HEADLINE

PULANG KE SEBUAH RUMAH YANG TAK LAGI BANYAK PERCAKAPAN | Sajak Riduan Hamsyah |

Kucukupkan semua hasrat atas jagad buram temaram tubuhmu. Ingin berhenti, menghela nafas dan mulai berkemas. Menghindari jalan jalan ramai. Melipat rencana untuk kukembalikan pada muasalnya. Ingin merapikan hati, juga sela sela jari serta rasa ingin dipuji-permainkan bias cahaya memantul dari ruang paling kelam manusia; aku ingin hijrah!

Tetapi sajak sajakku akan selalu memuja ketulusanmu yang suci itu, mengajakku berlama lama di tempat ramai, menuai banyak dentaman dan guncang hingga aku gemetaran menentukan sikap terkesiap pada hari hari aneh.
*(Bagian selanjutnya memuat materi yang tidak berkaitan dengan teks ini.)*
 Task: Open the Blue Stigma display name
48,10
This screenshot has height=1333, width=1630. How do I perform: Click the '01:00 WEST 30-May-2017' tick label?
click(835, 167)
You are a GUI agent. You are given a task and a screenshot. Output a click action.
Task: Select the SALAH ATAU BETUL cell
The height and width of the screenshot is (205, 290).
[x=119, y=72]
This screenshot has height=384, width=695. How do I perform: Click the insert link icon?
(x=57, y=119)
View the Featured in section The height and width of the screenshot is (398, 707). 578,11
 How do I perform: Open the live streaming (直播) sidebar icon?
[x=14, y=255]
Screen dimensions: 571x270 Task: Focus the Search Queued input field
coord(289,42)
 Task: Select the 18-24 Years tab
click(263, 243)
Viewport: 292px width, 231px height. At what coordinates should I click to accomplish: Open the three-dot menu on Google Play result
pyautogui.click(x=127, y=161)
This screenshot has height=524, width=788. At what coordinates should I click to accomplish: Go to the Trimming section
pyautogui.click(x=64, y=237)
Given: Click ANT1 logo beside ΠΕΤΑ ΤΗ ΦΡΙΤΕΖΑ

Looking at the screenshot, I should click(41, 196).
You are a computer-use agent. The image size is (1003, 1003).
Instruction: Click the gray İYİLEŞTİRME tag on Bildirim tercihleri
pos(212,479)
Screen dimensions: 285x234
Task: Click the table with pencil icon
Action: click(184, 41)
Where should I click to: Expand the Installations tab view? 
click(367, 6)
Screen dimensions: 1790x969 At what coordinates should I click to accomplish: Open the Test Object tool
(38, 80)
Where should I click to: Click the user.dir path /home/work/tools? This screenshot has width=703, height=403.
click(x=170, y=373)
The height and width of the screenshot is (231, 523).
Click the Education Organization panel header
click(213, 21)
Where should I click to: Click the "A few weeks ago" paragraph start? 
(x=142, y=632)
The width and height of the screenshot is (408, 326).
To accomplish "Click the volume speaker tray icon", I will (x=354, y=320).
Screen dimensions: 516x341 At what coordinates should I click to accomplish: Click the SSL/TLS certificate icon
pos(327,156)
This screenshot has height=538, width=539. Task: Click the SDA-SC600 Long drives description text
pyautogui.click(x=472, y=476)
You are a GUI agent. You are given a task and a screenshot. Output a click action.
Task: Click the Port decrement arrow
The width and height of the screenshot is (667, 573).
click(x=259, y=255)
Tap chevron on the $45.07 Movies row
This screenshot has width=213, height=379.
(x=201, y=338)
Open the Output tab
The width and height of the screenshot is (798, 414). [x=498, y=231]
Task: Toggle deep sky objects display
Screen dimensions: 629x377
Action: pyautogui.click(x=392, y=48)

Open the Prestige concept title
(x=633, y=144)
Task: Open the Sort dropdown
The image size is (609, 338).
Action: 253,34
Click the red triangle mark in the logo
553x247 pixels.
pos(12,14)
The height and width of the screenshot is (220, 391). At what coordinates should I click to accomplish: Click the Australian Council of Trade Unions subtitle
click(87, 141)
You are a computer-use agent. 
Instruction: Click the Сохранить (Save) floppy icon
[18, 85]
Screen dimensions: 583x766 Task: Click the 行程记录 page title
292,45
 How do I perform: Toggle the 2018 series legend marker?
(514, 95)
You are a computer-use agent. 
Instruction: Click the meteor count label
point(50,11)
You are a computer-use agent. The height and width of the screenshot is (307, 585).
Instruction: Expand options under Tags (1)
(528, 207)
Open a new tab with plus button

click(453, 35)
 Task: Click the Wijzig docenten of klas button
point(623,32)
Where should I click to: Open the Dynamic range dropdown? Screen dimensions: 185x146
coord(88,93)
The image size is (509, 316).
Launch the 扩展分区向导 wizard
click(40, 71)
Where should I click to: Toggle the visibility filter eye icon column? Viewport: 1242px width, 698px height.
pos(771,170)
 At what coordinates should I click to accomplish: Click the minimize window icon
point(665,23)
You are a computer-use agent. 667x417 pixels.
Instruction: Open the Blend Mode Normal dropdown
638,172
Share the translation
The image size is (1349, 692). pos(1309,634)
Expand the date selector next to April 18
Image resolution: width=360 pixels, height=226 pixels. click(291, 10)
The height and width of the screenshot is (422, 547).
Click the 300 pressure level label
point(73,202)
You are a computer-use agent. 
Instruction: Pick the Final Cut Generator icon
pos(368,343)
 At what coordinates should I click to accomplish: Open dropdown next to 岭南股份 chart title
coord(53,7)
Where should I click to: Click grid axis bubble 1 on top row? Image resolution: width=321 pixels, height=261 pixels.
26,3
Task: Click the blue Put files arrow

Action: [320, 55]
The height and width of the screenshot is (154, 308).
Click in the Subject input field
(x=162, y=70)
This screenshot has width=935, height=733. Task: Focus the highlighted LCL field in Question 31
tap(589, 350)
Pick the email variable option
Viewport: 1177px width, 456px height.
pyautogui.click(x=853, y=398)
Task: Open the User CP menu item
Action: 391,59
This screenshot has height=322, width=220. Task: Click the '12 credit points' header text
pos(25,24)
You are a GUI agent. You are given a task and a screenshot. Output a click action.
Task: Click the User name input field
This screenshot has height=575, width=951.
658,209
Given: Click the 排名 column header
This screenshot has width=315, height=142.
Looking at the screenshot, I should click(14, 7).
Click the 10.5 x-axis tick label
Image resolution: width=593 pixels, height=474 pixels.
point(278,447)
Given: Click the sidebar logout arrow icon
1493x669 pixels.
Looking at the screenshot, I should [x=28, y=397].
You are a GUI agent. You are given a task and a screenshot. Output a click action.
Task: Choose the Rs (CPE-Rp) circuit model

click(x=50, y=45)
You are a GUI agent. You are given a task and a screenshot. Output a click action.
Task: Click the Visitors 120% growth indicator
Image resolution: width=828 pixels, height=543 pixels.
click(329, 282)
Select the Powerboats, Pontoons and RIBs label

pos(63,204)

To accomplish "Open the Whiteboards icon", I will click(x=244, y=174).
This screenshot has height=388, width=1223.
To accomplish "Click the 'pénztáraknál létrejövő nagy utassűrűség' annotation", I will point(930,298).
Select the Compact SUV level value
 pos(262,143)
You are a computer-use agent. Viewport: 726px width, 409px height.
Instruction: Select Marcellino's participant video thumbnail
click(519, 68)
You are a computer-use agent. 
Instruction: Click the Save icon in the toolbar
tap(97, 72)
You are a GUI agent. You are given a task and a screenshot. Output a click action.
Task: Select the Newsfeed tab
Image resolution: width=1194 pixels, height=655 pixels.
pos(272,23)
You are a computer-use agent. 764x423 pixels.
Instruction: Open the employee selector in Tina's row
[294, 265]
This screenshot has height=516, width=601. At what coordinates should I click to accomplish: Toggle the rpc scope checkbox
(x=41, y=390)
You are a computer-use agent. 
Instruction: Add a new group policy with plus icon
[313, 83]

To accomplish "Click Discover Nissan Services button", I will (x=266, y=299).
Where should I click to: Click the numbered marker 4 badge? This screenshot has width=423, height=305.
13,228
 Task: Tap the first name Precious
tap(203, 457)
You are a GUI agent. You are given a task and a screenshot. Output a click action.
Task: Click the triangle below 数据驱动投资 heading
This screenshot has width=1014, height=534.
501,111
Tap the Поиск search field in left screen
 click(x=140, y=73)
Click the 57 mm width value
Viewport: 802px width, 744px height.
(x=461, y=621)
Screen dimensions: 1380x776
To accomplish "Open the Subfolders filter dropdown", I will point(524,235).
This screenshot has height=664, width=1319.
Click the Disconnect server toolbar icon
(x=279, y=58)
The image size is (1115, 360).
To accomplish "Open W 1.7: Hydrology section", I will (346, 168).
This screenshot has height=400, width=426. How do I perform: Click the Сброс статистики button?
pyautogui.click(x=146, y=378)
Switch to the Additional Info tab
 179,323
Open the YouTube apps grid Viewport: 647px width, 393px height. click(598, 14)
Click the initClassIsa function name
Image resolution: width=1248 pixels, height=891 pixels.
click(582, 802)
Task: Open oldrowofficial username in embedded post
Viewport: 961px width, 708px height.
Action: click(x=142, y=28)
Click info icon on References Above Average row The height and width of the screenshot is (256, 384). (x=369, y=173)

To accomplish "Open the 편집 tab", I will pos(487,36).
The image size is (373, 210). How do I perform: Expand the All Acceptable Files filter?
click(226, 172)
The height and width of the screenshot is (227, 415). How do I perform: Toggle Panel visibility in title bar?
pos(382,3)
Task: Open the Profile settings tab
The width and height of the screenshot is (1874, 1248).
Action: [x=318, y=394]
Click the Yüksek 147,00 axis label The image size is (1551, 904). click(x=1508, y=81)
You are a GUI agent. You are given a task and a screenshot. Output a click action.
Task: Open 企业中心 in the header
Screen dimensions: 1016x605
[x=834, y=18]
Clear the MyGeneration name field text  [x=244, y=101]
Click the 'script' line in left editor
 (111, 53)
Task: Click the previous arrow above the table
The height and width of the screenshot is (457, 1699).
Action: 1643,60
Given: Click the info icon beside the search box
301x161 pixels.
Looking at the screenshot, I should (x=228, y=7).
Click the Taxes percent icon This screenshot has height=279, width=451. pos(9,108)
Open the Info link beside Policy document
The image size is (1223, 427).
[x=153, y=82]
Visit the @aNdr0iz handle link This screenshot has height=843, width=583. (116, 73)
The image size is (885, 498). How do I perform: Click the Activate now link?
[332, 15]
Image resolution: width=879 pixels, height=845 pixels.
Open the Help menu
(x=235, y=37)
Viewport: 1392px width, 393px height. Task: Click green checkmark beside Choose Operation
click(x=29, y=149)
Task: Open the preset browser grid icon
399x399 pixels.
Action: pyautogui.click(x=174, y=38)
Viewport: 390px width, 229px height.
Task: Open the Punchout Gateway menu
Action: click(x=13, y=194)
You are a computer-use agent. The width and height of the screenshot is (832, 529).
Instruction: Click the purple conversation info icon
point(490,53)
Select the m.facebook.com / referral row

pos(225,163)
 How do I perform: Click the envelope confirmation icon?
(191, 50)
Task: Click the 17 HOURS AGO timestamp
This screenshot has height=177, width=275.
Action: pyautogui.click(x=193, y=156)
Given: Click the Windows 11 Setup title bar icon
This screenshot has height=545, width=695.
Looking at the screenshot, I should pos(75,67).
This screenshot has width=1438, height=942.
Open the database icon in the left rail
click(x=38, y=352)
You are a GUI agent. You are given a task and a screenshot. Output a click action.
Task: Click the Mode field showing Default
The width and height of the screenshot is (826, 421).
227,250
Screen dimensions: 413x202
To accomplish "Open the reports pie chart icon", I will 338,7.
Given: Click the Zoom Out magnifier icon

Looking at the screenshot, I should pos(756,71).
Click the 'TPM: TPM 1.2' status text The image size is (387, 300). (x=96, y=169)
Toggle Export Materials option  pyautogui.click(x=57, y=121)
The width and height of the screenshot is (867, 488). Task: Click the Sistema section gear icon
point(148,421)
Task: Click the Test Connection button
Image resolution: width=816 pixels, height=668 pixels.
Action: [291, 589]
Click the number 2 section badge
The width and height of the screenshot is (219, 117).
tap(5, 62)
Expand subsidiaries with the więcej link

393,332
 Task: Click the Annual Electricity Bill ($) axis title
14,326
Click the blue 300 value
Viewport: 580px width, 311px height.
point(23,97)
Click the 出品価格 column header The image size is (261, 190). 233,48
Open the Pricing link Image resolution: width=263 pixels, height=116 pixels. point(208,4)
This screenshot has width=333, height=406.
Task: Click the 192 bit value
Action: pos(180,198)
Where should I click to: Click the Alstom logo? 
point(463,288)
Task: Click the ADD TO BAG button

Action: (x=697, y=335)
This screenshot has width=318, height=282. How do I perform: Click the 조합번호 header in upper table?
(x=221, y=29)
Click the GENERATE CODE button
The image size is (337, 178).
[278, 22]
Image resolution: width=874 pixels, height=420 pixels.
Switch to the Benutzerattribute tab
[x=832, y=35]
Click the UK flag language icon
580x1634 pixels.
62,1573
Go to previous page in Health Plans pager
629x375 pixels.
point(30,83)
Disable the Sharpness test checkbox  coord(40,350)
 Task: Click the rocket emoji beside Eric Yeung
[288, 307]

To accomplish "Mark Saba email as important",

Jasad yang kotor ini, pastinya. Terus berendam hingga lebam, engkau menyimak setiap retak aku dari dekat, bahkan teramat dekat hingga pernah kuraba dengan sisa sisa bosan. Terkulai. Aku setelah itu. Melihat ruang terbakar hebat dalam diri yang berlanjut porakporanda.

Aku sakit. Berhari hari. Bahkan hingga satu purnama. Lalu kuputuskan untuk diam. Di sebuah tempat keparat, menelusuri labirin ini dengan sisa sisa tenaga seandainya asmamu tak kuhisap, niscaya aku akan semakin sesak terengah sebelum punah. Atau tertelan pusaran pikiran yang dikuasai banyak hikayat peperangan antara jasad jasad yang tak bisa teraba. Sangat ramai. Bahkan nyaris membentuk negara, orang orang ini kemudian secara damai kau suruh pergi dengan isyarat aku tak membutuhkan mereka lagi, sebab perang telah usai dan aku satu satunya pemenang atas perseteruan kian lantang sebagian dari mereka terisak meminta perlindungan, ah sungguh dahsyat.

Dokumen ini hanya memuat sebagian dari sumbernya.